▶ _Instructions to follow_: Examine each line of the data, and copy the ones containing "computer".
+ + +
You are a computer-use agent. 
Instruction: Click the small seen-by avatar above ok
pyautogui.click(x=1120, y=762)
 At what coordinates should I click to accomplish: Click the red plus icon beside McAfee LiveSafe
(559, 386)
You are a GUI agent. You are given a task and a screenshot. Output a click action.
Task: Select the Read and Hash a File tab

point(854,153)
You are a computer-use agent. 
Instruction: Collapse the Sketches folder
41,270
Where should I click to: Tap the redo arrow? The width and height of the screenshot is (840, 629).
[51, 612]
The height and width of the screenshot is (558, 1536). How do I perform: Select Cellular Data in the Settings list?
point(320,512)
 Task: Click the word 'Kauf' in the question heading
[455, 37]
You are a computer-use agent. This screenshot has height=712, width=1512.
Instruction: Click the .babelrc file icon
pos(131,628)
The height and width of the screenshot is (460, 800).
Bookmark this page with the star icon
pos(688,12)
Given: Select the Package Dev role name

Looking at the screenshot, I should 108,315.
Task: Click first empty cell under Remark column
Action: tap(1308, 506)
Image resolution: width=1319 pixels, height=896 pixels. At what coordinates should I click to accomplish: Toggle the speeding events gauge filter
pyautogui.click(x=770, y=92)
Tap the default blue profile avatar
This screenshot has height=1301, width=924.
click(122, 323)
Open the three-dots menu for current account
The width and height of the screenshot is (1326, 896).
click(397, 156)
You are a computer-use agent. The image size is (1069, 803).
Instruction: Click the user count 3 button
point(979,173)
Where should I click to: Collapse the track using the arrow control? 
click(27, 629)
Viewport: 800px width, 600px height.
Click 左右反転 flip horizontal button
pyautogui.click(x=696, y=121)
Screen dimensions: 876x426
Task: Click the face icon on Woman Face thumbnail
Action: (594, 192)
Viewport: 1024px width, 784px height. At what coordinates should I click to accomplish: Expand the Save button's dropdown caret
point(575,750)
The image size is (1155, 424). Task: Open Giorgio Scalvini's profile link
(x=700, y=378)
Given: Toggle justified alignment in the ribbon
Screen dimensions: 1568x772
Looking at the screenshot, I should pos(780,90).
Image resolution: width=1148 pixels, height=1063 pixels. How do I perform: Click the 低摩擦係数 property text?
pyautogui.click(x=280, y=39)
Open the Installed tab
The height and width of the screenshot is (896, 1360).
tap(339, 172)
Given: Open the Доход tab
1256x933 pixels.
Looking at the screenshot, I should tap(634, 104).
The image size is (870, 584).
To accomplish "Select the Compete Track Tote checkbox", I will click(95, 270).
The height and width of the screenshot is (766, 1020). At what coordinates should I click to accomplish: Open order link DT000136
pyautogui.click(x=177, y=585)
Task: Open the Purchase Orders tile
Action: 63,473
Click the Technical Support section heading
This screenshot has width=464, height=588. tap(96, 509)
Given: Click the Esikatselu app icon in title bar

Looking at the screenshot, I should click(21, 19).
+ + +
▶ _Written reply_:
You are a computer-use agent. 
You are a computer-use agent. 
You are a computer-use agent. This screenshot has height=712, width=1512.
You are a computer-use agent. The image size is (1069, 803).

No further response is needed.